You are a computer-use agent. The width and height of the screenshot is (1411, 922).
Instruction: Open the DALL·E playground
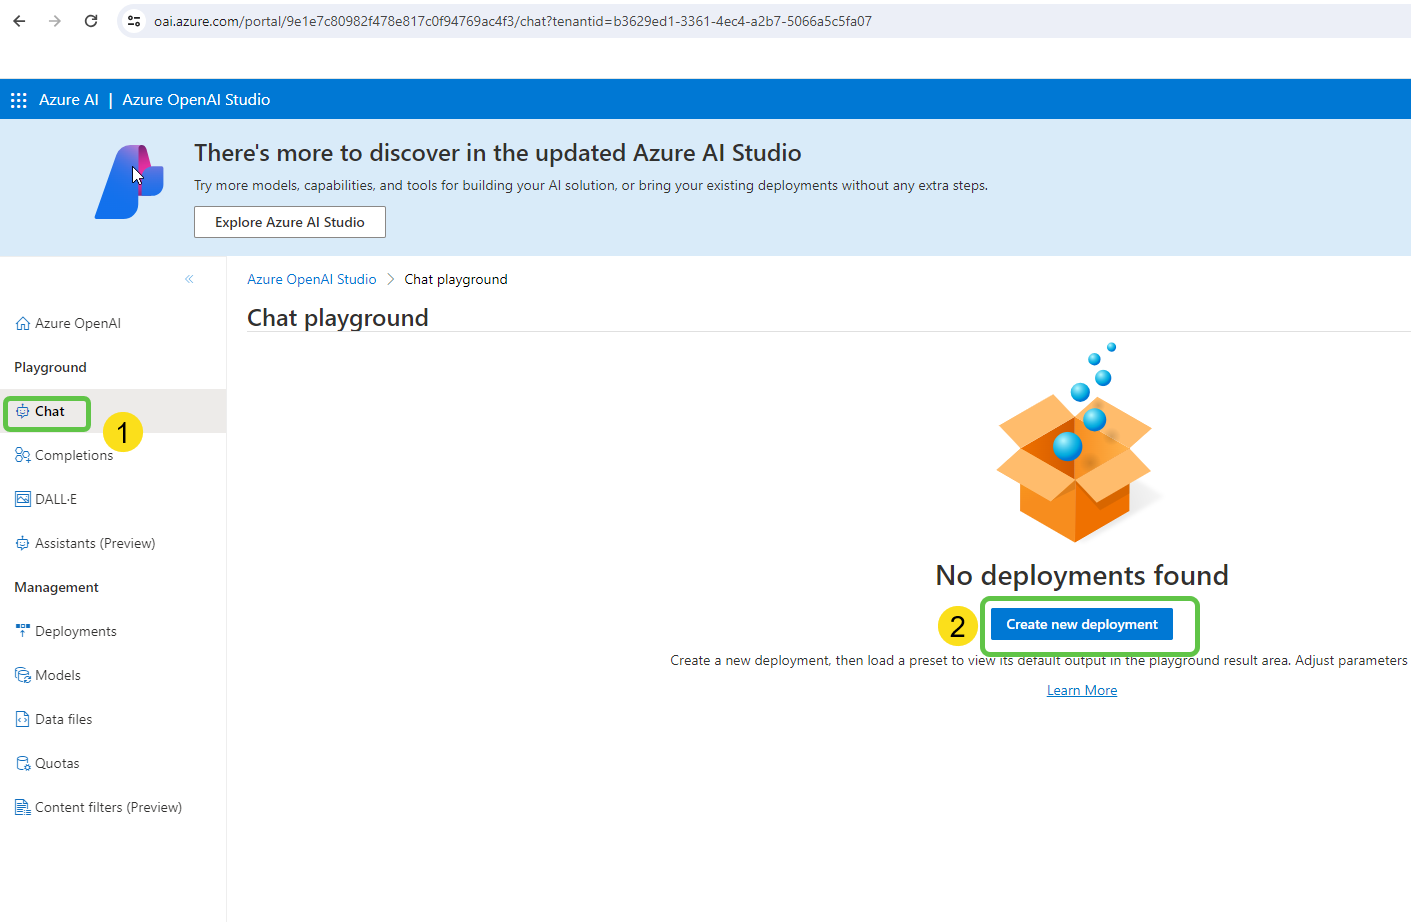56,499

___

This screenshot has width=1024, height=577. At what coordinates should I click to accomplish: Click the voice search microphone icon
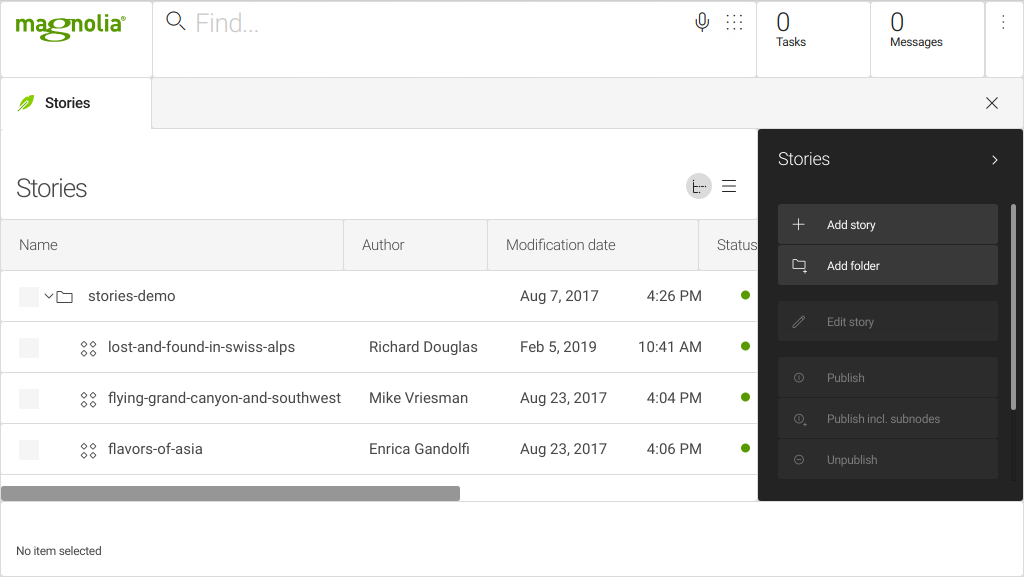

___

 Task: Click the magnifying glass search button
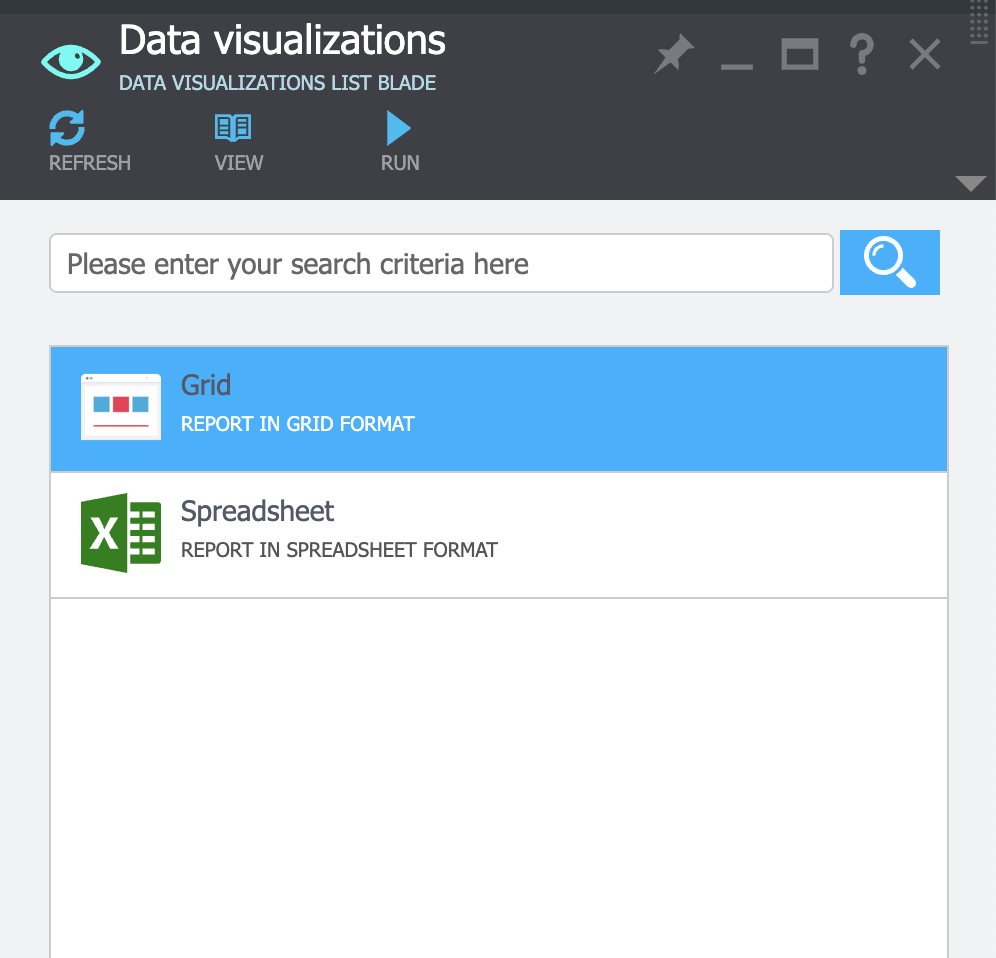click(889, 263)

___

AIM OF THE TASK
Among the lines above, the ones holding the word "screenshot" must be counted; only that count is to be given.

EXPECTED ANSWER
2